Rules for multiplication serge lange problem

Question

I have recently started to get interested in math for self learning and recently acquired Serge Langs "Basic Mathematics"

I found myself stuck, trying to figure out one of his proofs regarding more than two factors in multiplication.

The example: Expand the expression (2x + 1)(x - 2)(x + 5)

as a sum of powers of x multiplied by integers

first of we multiply the two factors:

(2x + 1)(x - 2)

= 2x(x - 2) + 1(x - 2)

= 2x^2 - 4x + x - 2

= 2x^2 - 3x - 2

here is my first problem: how come it turns out to be 3x? we have (4x + x)? or is it (-4x + x)?

Second problem comes from the second part where we multiply the the above expression with the last factor:

(2x^2 - 3x - 2)( x + 5)

= (2x^2 - 3x - 2)x + (2x^2 - 3x - 2)5

= 2x^3 - 3x^2 - 2x + 10x^2 - 15x - 10

which in the book turns out to be:

= 2x^3 + 7x^2 - 17x - 10

How the hell did we end up here? I am not following this, could somebody care to explain and i would be very grateful!

Answer 1

first question:

We have $(-4x+x)=(-4+1)x=-3x$, the sign follows the number.

For your second question,

$$2x^3-3x^2-2x+10x^2-15x-10=2x^3+(-3+10)x^2+(-2-15)x-10$$

Answer 2

I have frequently found tabular multiplication of polynomials to be helpful...

Put one factor along the upper border, one term per column. Put the other factor along the left border, one term per row. In the table, put the product of the term at the top of the column with the term at the left of the row. Then read off the results combining like powers. If oyu write your polynomials in in-/de-creasing order, the like powers will generally be in diagonals in the table.
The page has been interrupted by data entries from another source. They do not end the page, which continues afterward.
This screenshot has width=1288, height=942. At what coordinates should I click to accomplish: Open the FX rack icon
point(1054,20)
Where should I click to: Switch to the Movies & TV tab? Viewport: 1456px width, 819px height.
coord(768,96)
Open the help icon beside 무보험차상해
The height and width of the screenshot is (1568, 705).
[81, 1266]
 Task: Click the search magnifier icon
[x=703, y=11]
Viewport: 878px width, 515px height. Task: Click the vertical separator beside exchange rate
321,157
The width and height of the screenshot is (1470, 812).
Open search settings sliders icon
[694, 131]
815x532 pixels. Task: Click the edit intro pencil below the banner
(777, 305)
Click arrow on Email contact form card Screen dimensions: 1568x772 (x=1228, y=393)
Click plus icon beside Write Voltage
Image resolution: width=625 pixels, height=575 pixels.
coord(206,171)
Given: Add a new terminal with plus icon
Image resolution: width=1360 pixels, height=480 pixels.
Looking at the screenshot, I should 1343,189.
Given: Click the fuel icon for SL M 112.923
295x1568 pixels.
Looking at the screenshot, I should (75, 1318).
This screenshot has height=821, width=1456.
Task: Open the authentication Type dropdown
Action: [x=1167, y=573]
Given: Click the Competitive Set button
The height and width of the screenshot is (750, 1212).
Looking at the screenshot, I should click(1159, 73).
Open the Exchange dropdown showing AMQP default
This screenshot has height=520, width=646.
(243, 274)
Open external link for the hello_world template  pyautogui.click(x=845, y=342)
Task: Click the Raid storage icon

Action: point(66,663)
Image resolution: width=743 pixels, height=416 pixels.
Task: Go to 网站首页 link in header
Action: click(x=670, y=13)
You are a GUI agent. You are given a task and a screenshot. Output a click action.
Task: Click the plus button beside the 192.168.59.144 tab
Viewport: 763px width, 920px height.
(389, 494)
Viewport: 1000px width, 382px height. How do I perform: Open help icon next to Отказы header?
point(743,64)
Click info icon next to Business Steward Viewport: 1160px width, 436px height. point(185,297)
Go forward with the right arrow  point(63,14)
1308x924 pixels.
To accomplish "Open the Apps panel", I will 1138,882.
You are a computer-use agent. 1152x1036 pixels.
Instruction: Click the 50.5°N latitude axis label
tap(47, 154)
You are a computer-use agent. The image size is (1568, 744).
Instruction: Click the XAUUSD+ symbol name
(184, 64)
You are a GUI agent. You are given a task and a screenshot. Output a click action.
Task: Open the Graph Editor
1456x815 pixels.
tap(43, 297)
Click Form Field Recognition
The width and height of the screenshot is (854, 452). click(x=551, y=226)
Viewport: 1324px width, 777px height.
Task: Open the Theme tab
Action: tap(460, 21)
$$ (2x+1)(x-2) : \begin{array}{c|c c} & 2x & +1 \\ \hline x & 2x^2 & x \\ -2 & -4x & -2 \end{array} \text{,} $$ so $$ (2x+1)(x-2) = 2x^2 -3x -2 \text{.}$$ Then $$ (2x^2 -3x -2)(x+5) : \begin{array}{c|c c} & 2x^2 & -3x & -2 \\ \hline x & 2x^3 & -3x^2 & -2x \\ +5 & 10x^2 & -15x & -10 \\ \end{array} $$ gives us $$ (2x^2 -3x -2)(x+5) = 2 x^3 + 7 x^2 - 17 x -10 \text{.}$$

Notice that we calculate all the same pairs of "one term from this polynomial times one term from the other polynomial" that we calculate by the distribution you are demonstrating. We just record these products in the table and, as we read out the result, we combine the terms with the same power of $x$.